→ Exercise instructions:
Your answer must consist solely of the line containing "[Warenkorb] (255, 14)" and each line after it through the end of the data, copied exactly.

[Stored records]
•••

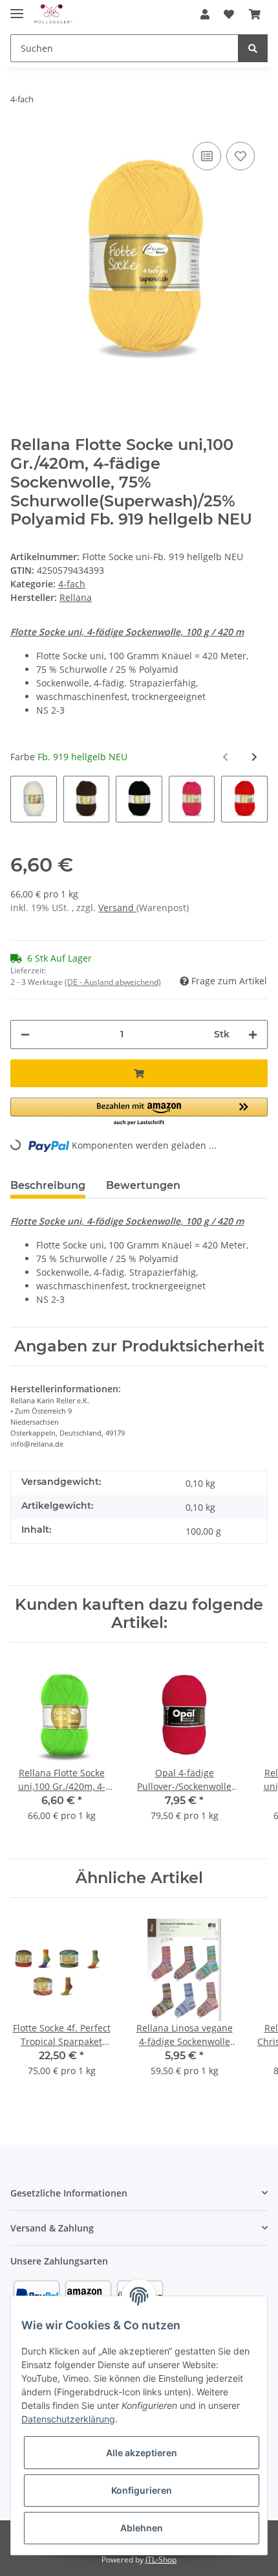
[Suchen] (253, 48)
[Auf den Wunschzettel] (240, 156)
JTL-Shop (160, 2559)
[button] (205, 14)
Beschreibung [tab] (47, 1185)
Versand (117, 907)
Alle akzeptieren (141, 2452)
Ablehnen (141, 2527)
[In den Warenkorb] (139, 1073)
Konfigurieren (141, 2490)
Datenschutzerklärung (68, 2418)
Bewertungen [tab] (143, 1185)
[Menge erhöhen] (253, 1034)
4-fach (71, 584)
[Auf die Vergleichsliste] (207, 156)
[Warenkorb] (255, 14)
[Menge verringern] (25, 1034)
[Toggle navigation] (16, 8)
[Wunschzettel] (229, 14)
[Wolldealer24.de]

•••

→ Problem solution:
[Warenkorb] (255, 14)
[Menge verringern] (25, 1034)
[Toggle navigation] (16, 8)
[Wunschzettel] (229, 14)
[Wolldealer24.de]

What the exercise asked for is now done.